July 23, 2011 8 comments

Wow, it’s been over a year since I’ve posted something. Life has been hella busy (in good way) and for a while, my creative energy was spent elsewhere.

Things have finally calmed down a little (at least for the summer), so I’m hoping to get back to a little writing. I still want to do a series about my past relationships, but I have to seriously dust off my writer’s block and clean the cobwebs from my memory, lol! But for now, I’ll start with my most recent ramblings…

EX’s…

My girlfriend and I recently celebrated our 3 year anniversary. One of the ways she wanted to commemorated it was to leave me a note on the blog dedicated to our relationship. It was a sweet, short testament to how the difficulties she endured in past relationships was worth it because it all led to me.

*If you’d like to read what she wrote, click  here .*

I feel the same way about my past. Sometimes, you appreciate your current mate more if you’ve experienced a few relationships that weren’t quite right for you. We both agree that our relationship is the healthiest either of us has ever had. And we believe that part of our success is understanding the role that all of our past relationships have played in bringing us together. Thus, instead of regretting them, we are thankful for the lessons those failed relationships taught us and we appreciate what we have together all the more.

(After all, if you were with someone who was emotionally unstable or verbally abusive or unfaithful, and throughout the relationship you cried more than you smiled, wouldn’t you appreciate someone who was the complete opposite?)

But of course, there are always haters.
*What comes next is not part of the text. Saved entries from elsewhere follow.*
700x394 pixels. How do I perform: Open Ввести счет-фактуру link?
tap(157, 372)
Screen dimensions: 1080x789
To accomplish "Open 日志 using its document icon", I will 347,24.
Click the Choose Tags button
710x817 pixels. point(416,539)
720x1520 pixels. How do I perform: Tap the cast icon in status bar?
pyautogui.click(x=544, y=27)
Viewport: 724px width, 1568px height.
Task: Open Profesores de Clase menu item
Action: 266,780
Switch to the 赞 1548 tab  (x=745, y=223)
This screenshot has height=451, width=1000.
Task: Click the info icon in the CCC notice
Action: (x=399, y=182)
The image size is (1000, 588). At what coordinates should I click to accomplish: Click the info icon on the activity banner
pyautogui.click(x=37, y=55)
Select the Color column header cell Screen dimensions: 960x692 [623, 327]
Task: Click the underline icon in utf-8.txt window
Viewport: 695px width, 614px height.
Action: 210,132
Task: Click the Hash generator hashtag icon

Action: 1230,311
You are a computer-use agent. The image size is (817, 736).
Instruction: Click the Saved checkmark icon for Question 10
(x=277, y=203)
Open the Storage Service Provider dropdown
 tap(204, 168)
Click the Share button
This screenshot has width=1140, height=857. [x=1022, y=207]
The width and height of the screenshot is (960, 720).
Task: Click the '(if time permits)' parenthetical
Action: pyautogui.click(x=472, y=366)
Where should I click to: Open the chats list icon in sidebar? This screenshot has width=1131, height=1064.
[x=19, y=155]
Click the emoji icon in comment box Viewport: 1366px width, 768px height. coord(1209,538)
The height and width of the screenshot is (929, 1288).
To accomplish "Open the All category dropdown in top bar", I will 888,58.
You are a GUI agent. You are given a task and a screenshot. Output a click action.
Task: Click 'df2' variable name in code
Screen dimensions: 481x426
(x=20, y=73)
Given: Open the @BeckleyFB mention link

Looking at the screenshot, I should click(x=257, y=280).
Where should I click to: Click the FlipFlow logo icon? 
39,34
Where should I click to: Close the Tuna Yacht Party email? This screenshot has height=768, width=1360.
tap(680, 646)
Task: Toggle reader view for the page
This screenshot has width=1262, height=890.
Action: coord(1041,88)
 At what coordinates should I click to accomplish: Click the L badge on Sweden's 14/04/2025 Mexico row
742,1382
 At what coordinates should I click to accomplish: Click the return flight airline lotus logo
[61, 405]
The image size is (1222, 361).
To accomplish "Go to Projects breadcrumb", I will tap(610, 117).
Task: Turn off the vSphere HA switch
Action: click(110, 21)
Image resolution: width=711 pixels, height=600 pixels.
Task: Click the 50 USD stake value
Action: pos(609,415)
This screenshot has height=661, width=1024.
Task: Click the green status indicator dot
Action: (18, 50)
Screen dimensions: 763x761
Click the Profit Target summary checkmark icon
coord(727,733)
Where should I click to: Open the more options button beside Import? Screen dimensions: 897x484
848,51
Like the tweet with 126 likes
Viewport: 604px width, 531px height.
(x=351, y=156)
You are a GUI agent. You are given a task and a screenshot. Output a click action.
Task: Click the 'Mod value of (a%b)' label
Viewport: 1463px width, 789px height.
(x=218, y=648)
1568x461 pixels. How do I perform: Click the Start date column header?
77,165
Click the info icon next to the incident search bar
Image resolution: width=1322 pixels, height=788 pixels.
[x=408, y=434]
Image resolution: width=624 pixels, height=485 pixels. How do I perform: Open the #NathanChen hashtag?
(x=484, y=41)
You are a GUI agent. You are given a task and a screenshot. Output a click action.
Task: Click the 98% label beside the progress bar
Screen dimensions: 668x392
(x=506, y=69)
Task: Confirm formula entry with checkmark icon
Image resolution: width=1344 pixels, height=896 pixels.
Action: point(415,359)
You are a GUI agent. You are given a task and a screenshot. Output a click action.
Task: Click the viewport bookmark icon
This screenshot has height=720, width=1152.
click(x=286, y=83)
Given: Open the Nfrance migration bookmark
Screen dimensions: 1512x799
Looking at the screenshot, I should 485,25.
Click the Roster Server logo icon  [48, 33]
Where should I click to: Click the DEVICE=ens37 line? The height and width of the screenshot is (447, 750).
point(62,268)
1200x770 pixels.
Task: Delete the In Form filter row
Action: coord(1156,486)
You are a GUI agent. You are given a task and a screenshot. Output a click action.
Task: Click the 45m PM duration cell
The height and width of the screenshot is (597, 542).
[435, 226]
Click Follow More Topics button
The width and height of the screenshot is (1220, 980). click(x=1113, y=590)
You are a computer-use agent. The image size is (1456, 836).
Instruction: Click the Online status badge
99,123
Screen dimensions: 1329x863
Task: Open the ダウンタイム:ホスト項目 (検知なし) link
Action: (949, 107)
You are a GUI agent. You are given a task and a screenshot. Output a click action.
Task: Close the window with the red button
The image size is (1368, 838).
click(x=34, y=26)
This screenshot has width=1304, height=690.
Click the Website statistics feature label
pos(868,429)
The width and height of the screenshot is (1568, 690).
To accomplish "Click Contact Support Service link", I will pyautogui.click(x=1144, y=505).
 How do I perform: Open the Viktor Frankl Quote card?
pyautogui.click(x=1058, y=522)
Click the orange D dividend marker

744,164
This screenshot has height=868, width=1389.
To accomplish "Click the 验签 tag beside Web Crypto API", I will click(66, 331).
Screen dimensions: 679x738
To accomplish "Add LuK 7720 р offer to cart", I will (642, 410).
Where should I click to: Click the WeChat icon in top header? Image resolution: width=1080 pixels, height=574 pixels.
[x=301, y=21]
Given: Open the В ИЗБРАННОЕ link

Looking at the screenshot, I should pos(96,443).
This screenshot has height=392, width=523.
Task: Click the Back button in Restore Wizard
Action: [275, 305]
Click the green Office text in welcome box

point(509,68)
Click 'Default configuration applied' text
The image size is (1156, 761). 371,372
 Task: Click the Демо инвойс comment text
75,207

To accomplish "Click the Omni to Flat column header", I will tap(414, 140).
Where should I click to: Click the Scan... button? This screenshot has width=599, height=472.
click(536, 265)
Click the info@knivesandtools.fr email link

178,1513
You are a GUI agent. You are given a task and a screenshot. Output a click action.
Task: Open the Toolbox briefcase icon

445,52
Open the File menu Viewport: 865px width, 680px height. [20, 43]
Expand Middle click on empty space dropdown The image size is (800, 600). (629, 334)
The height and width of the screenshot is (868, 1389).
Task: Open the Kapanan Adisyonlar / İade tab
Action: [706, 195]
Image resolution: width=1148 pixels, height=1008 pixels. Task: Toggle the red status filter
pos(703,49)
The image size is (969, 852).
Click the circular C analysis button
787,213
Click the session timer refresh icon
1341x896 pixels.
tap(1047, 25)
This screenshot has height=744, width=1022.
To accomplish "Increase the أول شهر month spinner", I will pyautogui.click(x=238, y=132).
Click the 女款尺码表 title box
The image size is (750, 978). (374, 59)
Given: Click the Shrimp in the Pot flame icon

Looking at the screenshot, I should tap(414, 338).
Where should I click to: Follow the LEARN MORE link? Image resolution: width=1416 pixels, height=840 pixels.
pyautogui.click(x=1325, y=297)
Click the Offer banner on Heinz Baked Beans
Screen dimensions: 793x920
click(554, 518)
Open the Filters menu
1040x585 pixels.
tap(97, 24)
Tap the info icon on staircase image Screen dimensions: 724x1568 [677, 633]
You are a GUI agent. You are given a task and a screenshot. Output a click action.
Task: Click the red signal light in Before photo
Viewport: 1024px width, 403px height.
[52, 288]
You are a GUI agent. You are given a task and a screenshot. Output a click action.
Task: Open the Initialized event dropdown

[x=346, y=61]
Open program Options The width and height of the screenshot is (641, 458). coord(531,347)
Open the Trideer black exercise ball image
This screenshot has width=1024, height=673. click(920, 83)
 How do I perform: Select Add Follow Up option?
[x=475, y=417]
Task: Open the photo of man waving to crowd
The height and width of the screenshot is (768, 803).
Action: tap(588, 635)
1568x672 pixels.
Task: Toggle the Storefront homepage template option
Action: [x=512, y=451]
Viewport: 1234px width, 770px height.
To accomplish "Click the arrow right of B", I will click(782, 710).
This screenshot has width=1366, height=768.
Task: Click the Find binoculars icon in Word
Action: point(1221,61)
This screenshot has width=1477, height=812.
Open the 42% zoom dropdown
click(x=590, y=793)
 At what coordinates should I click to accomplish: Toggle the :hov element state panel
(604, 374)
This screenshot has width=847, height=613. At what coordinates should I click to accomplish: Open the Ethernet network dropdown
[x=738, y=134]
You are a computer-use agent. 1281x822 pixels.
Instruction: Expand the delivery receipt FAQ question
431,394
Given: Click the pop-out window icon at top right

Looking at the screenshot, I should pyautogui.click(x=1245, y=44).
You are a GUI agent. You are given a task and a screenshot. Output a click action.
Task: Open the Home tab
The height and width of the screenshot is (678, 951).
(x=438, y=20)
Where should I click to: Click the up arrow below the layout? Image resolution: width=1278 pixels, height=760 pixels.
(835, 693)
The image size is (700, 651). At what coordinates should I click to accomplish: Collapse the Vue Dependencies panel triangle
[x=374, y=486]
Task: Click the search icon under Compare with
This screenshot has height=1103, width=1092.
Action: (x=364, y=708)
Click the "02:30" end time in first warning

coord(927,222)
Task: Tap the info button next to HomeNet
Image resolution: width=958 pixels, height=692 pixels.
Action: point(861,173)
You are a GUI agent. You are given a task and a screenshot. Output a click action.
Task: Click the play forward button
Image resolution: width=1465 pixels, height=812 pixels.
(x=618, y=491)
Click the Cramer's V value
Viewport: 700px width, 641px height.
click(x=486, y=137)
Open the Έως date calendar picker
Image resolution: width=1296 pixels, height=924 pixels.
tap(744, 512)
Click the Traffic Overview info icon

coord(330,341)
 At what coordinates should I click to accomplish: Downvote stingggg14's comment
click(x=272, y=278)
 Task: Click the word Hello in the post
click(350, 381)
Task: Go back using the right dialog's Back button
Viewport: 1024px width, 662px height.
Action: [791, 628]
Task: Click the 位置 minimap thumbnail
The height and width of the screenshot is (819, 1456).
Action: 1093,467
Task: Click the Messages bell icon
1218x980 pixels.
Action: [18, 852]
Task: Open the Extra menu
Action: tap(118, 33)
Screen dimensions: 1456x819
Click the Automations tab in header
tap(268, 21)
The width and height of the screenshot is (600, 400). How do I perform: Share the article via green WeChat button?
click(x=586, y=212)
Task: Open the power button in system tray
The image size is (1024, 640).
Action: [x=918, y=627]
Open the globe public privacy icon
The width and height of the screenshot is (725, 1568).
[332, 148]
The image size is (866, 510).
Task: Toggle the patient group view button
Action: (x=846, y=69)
Especially those haters who also happen to be ex’s. I know for a fact that one of my girlfriend’s ex’s has visited my blogs at least once a month (it was almost daily when I posted more often).

I’ve read her blog too, over the years, because it’s just so entertaining!  But I digress…

So of course she read the “Happy Anniversary” note that my girlfriend left me and (as she usually does) instead of realizing we have OTHER ex’s as well, she erroneously considered it a direct attack against her. She then decides to post a blog that includes something she’d written years ago when she was hurt that the relationship was over.

I was pissed when I read it several years ago. Now when I read it, I just feel sad. Sad for her because she may still be hurting. Oh, she’ll carefully craft more posts to convince her readers (and herself) that’s she’s moved on… healed even. She’ll continue to spin her stories about what happened, continue to publicly bash my girl when she feels that her own image is threatened… hoping to hurt and embarrass her as much as she is hurt and embarrassed… and it would probably work…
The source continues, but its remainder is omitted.